### SUPPLIED MATERIAL:

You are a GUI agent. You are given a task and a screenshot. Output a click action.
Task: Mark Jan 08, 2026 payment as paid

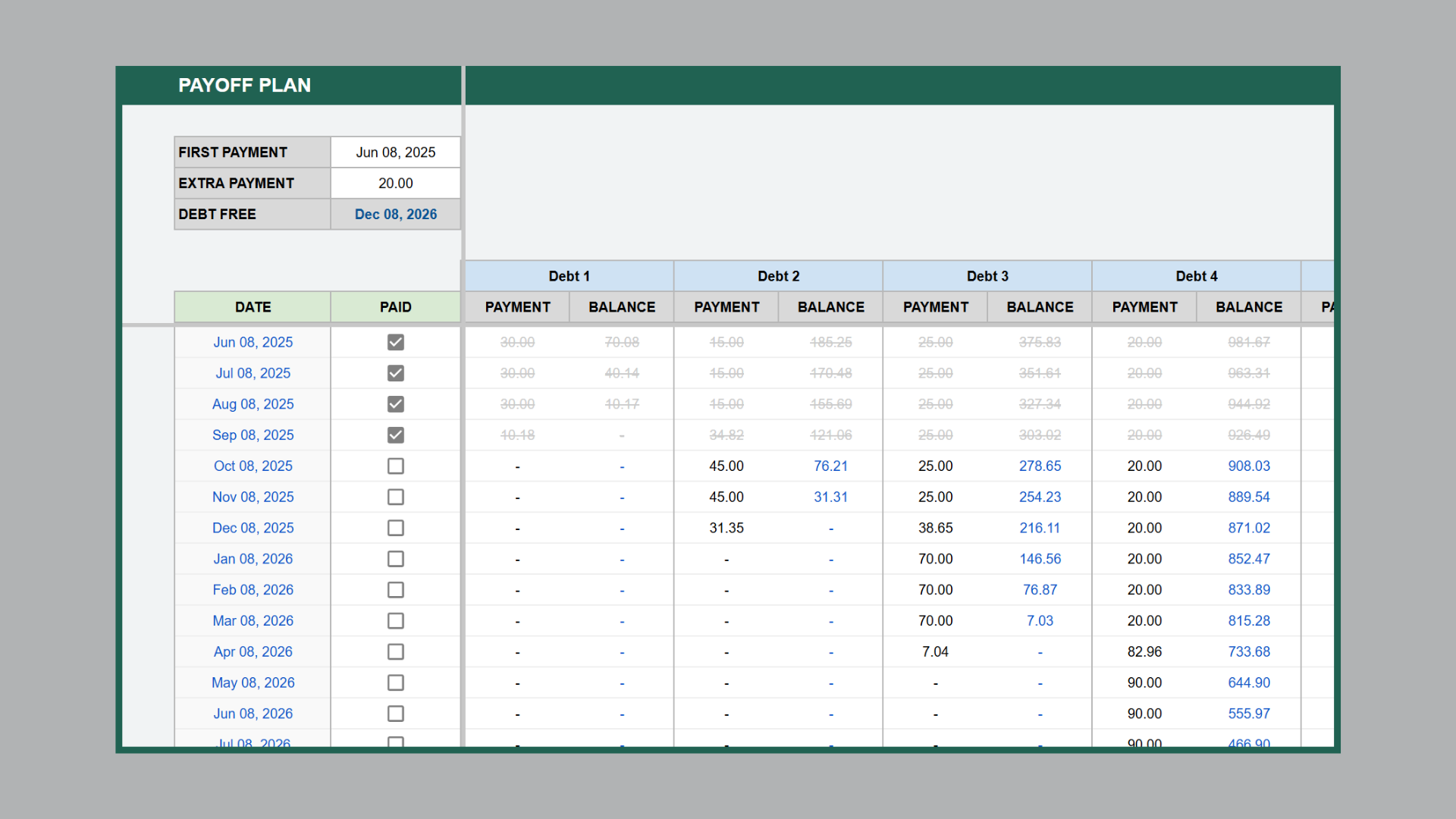point(395,559)
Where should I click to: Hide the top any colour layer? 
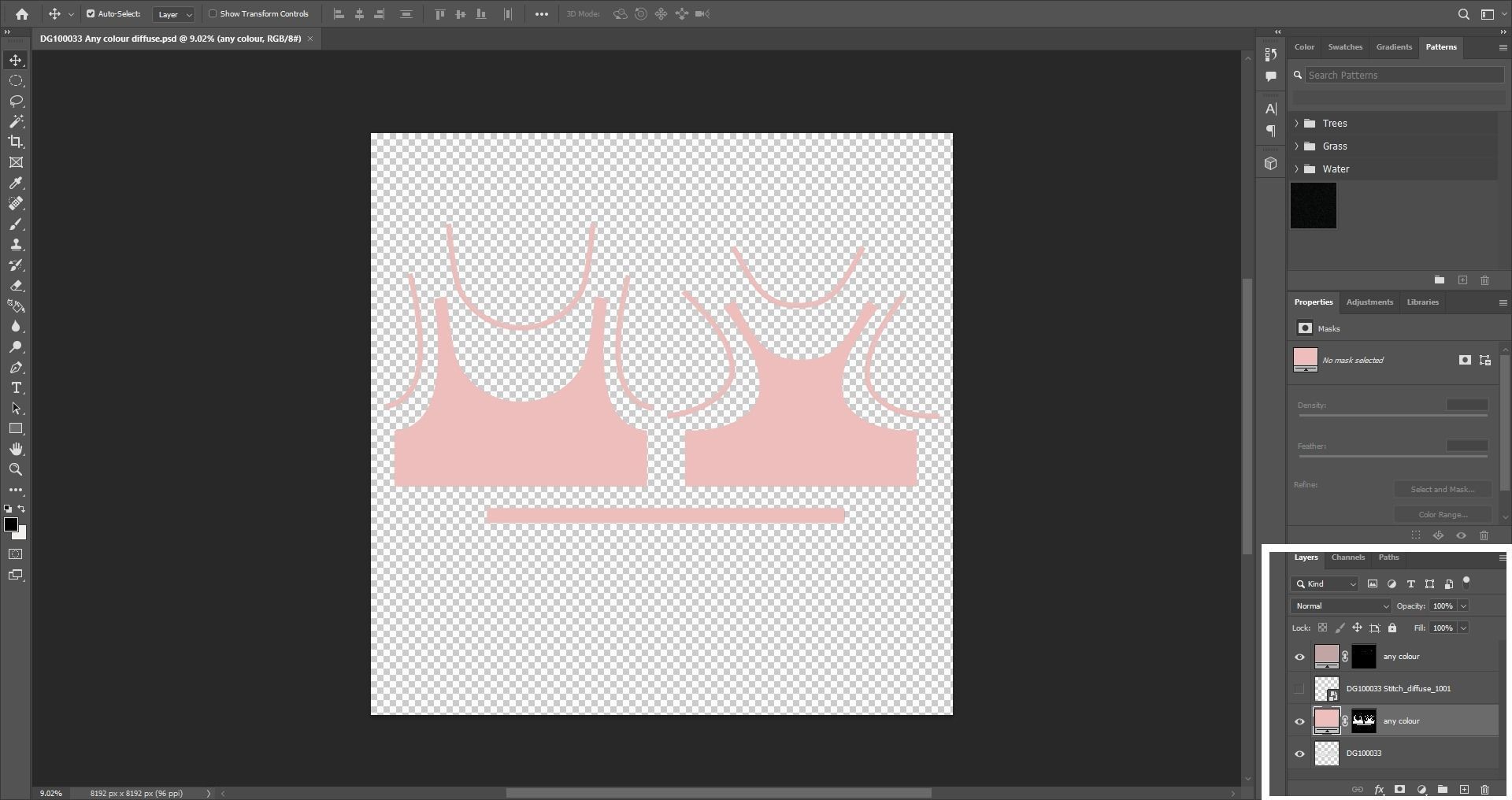click(x=1299, y=657)
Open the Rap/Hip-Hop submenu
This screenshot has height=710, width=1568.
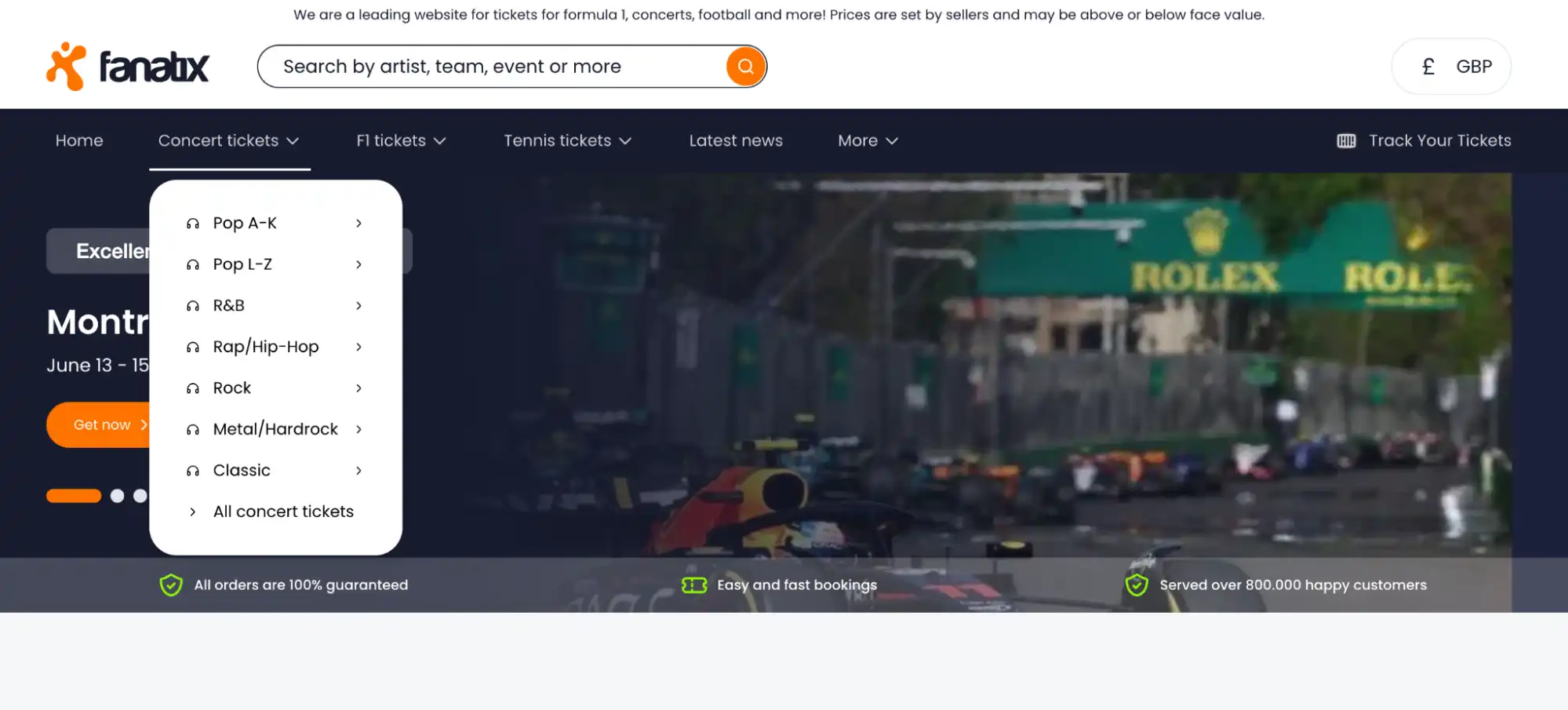(x=265, y=346)
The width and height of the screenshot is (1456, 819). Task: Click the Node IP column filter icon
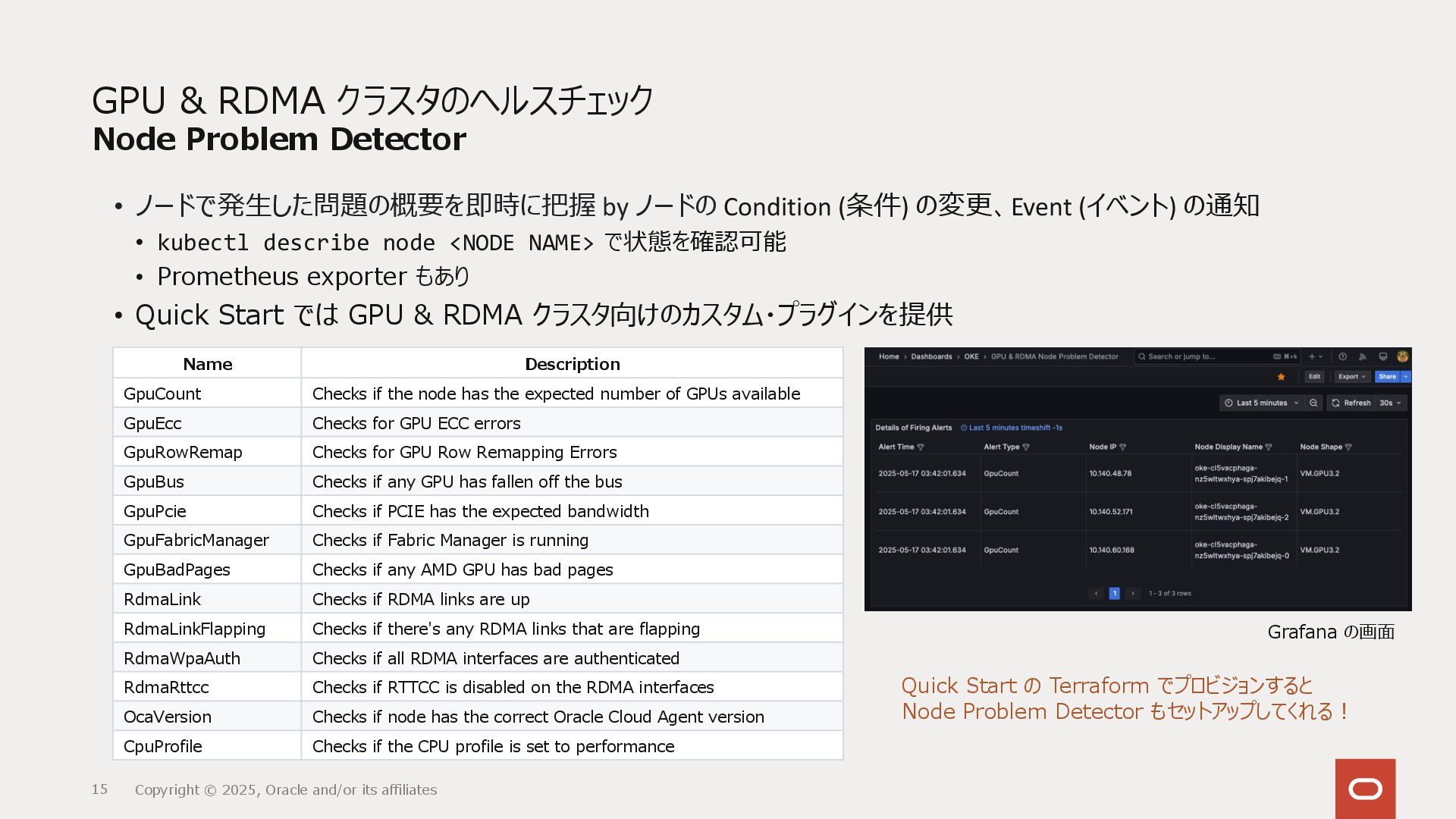tap(1123, 447)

### ACTIVITY:
Quote the preceding records in their entirety, excluding every picture.

### OUTPUT:
You are a GUI agent. You are given a task and a screenshot. Output a click action.
Task: Mark Jan 08, 2026 payment as paid

point(395,559)
Where should I click to: Hide the top any colour layer? 
click(x=1299, y=657)
Open the Rap/Hip-Hop submenu
This screenshot has height=710, width=1568.
(x=265, y=346)
The width and height of the screenshot is (1456, 819). Task: Click the Node IP column filter icon
tap(1123, 447)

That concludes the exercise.